Quote Originally Posted by 2F/2F View Post
This is going to sound arrogant, but I'll say it anyhow, and hope no one takes it the wrong way. They are great everyday users for those who know what they are doing. A beginner, or even someone with a fairly good knowledge, but with SLRs only, would likely be lost with one of them initially. There would be a steep learning curve for sure. Of course it can be done, but it would be far more seamless if you had a lot of practical experience photographing before picking one up. Basically, what I am saying it that having enough practice behind you to be able to judge light levels without a meter, and to pre-set exposure as you walk from one lighting to the other is crucial IMO. And then, on top of that, you have to get fast with all the little gizmos on the cameras. If you aren't fast and on the ball all the time, you miss shots left and right with Barnack Leicas.

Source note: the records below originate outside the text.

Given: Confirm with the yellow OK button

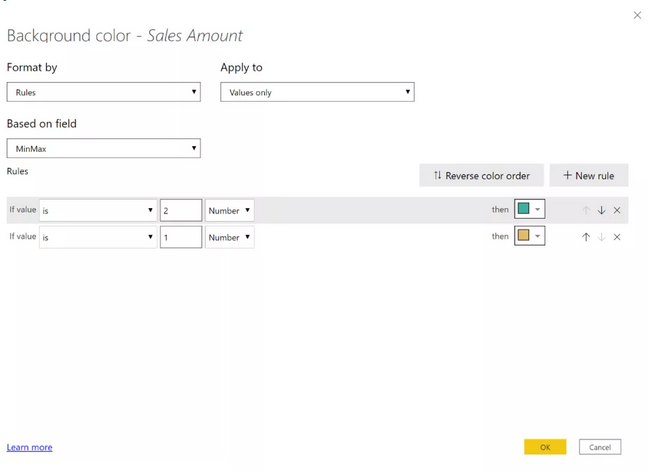Looking at the screenshot, I should click(x=545, y=447).
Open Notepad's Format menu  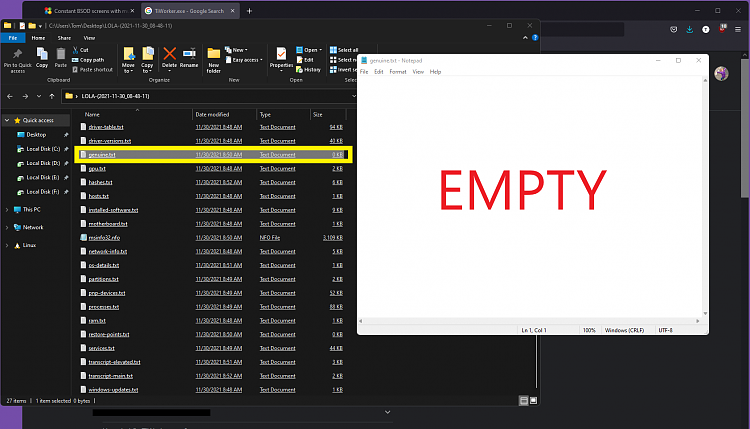tap(397, 72)
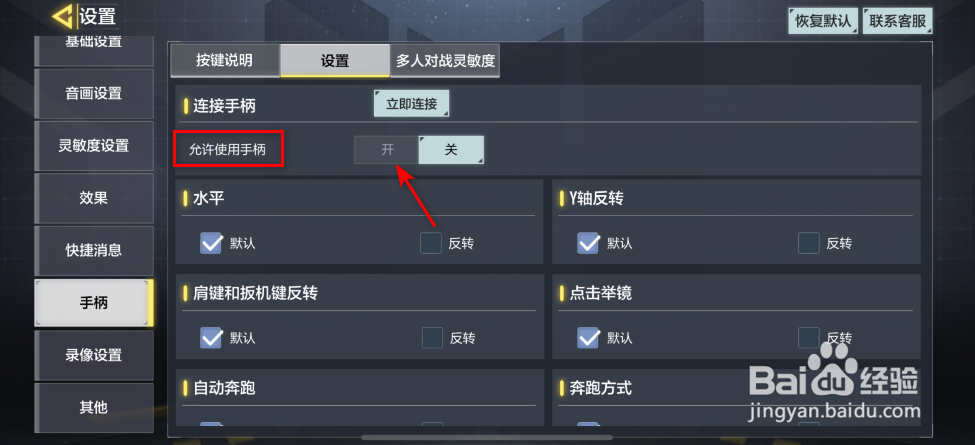
Task: Open 联系客服 support
Action: coord(897,21)
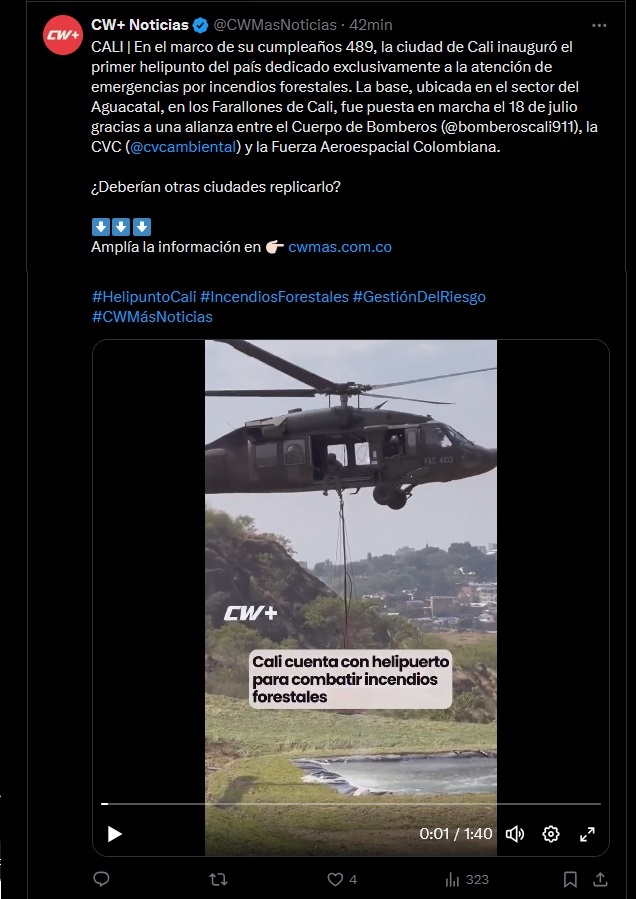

Once you learn to work with them, they are about the most easy to carry high-quality mechanical camera you will find, and they can pack a lot of optical punch for such an easy to carry camera. (Not necessarily in absolute sharpness, but in style. A lot of the Leitz thread mount lenses have very distinctive optical "signatures" that would probably label them as "bad" lenses in a blind objective test by today's standards.) To me, they are the ultimate convenient day-to-day shooter that provides both "excellent" and "interestingly flawed" lenses in an easily portable kit, while also having extremely good mechanical quality.

If you are going to be troubled by loading the film through the bottom, by tiny RF and VF windows, by relatively weak and tiny RF patches, by getting good exposures without an in-camera meter, and all the other anachronisms of using these cameras in the context of today's do-everything cameras, then there is no shame in saying forget the Barnack Leica; it just isn't for me. IMO, you need to use the camera that suits your shooting to get your best results.
I agree with you completely. I used to work in 16mm film (for television) using the likes of B&H Filmos and Arri 16's, rugged powerful cameras in any era (even today), but definitely not made for beginners or the consumer market. These required dealing with all sorts of quirky challenging, non-automated technical issues (finders, film loading, exposure, focus, emulsion selection, etc.), but mastering them could produce cinematic quality results. This prepared me in later life to deal with Barnacks and related vintage quality cameras (e.g. Nikon, Contax). I understood the concept of sacrificing convenience for total control to achieve maximum performance with a camera.